> [Task to carry out] Check each line of the records for "folder"; collect those that have it.

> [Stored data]
________

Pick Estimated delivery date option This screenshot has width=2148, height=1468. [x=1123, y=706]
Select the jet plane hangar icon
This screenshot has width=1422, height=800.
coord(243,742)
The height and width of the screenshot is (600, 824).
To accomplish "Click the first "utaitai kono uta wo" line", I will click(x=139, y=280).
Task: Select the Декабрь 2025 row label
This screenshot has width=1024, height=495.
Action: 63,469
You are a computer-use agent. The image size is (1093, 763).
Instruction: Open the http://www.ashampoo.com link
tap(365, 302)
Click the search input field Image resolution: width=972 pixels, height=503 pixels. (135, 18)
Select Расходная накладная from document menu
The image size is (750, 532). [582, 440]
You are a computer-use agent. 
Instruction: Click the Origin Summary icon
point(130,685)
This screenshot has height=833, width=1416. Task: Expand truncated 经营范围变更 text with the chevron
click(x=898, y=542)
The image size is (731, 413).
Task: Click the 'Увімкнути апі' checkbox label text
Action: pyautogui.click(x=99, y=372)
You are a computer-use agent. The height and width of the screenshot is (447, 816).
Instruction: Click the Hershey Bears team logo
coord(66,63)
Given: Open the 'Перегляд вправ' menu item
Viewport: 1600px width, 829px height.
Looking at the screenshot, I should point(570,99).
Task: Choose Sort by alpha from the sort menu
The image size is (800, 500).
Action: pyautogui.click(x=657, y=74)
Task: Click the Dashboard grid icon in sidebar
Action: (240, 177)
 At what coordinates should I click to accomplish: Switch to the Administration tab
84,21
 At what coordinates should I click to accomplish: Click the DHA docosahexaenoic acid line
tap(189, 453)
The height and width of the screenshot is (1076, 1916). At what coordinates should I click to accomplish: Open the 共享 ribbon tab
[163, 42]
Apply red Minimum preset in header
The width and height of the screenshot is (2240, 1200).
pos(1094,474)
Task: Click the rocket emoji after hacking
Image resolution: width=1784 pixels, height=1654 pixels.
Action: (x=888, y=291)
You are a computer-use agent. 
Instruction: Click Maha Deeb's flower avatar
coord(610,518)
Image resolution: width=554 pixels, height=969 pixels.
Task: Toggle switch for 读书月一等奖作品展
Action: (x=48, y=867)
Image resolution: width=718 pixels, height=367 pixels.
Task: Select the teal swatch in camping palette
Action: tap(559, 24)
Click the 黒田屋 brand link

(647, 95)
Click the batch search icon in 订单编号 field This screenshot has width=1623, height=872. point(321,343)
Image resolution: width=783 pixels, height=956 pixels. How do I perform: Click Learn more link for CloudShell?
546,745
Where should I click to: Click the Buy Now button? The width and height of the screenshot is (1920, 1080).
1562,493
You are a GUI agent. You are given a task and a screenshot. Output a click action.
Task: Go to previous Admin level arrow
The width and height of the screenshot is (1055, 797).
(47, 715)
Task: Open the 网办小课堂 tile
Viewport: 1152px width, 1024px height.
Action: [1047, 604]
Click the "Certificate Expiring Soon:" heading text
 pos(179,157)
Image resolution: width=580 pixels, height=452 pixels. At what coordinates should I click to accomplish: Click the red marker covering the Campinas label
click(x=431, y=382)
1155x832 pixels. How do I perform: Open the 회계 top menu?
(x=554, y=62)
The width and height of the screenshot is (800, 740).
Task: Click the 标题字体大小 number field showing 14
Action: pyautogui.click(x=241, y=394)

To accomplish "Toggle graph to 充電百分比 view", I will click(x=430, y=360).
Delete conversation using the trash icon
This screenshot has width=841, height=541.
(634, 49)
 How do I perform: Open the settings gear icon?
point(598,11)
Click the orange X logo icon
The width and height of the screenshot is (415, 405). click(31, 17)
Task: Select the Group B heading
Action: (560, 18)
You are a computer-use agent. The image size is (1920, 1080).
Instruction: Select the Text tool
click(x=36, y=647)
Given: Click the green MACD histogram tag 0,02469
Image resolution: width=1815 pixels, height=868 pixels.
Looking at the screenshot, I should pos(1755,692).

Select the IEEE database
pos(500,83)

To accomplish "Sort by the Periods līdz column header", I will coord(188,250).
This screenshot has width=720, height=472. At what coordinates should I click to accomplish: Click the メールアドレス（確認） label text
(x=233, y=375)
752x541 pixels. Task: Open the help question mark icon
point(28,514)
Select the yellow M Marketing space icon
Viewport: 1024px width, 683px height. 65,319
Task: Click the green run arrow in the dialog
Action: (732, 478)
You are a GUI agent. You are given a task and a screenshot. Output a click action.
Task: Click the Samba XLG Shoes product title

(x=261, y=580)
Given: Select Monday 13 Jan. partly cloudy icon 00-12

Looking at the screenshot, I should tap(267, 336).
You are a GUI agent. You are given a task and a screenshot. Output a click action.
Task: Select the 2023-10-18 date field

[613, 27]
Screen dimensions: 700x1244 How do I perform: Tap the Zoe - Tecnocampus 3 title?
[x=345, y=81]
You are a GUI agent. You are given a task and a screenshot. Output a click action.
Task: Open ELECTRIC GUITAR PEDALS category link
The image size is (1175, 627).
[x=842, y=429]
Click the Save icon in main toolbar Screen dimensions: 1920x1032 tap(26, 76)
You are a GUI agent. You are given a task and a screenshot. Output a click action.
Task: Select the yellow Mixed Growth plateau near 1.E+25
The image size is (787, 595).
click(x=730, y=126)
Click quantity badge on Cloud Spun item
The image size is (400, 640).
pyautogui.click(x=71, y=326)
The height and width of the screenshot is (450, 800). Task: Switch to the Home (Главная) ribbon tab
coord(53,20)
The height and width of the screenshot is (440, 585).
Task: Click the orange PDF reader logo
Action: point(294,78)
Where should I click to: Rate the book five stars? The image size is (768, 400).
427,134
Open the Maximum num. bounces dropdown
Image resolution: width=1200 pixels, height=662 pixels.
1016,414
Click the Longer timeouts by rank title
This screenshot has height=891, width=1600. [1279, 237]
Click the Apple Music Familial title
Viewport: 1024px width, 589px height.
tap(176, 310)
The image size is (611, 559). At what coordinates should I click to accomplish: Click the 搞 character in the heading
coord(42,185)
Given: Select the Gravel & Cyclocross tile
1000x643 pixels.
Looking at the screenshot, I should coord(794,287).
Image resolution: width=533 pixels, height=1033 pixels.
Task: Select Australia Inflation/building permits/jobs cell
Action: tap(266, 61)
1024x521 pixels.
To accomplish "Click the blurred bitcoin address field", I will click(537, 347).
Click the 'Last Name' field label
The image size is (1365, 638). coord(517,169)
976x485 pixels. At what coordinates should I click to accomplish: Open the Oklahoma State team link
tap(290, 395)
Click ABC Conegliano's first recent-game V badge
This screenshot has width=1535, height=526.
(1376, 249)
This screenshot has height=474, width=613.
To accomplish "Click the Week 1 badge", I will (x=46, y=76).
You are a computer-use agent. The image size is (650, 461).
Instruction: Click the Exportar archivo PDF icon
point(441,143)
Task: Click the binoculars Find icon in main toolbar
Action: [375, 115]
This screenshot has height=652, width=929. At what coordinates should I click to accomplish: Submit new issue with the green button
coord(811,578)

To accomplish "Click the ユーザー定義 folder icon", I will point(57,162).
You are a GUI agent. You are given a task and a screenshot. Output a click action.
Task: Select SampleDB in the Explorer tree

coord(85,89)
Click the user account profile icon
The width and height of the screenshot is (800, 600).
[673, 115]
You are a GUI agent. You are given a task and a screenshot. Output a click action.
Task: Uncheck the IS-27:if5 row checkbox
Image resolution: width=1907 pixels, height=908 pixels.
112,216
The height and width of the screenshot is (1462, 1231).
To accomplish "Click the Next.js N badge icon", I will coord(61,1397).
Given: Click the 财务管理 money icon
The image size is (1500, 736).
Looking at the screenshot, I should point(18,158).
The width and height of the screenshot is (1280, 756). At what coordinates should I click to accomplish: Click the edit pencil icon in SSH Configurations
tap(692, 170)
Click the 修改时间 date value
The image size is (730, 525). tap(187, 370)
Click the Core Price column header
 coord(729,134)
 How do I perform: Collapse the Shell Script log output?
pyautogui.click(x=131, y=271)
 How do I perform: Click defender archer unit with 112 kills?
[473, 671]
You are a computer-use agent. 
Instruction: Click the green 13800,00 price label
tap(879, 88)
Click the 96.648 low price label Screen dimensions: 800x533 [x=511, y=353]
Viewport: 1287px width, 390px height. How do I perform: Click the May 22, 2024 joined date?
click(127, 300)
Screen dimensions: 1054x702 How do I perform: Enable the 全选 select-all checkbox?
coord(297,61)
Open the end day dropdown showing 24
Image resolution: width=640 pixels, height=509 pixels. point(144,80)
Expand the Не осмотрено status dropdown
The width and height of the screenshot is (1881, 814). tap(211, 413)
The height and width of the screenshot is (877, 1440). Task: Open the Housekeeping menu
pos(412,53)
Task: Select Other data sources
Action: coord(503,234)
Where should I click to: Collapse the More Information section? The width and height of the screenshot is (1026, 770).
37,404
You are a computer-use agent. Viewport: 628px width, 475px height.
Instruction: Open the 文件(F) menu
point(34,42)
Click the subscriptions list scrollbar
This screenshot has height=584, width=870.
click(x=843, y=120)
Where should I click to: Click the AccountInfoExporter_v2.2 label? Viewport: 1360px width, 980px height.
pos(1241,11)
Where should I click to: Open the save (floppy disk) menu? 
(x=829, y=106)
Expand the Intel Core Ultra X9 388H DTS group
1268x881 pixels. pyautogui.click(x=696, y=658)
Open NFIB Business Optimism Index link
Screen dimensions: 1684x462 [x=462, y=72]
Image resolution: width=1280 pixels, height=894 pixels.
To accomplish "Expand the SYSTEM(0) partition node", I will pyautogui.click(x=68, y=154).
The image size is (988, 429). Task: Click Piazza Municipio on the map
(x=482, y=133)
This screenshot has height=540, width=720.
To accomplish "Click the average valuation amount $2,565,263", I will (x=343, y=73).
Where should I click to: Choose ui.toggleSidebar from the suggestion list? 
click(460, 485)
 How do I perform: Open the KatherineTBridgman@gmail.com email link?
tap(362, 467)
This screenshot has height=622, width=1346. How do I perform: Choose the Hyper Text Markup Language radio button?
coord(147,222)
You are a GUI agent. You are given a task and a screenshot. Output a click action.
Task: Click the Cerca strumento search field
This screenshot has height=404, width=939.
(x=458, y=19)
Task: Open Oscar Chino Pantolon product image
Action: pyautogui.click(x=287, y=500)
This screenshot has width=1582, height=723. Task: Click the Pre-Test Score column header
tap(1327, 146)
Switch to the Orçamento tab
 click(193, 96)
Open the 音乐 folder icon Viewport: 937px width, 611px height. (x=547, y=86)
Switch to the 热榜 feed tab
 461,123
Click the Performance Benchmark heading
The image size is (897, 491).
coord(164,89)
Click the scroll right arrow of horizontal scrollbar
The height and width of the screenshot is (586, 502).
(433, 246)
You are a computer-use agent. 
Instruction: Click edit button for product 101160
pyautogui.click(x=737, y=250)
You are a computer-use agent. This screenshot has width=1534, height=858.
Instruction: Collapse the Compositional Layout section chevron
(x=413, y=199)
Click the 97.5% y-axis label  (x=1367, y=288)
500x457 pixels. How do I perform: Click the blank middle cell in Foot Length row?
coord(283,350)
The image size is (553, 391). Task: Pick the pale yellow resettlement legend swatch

________

> [Task output]
To accomplish "Click the ユーザー定義 folder icon", I will point(57,162).
Open the 音乐 folder icon Viewport: 937px width, 611px height. (x=547, y=86)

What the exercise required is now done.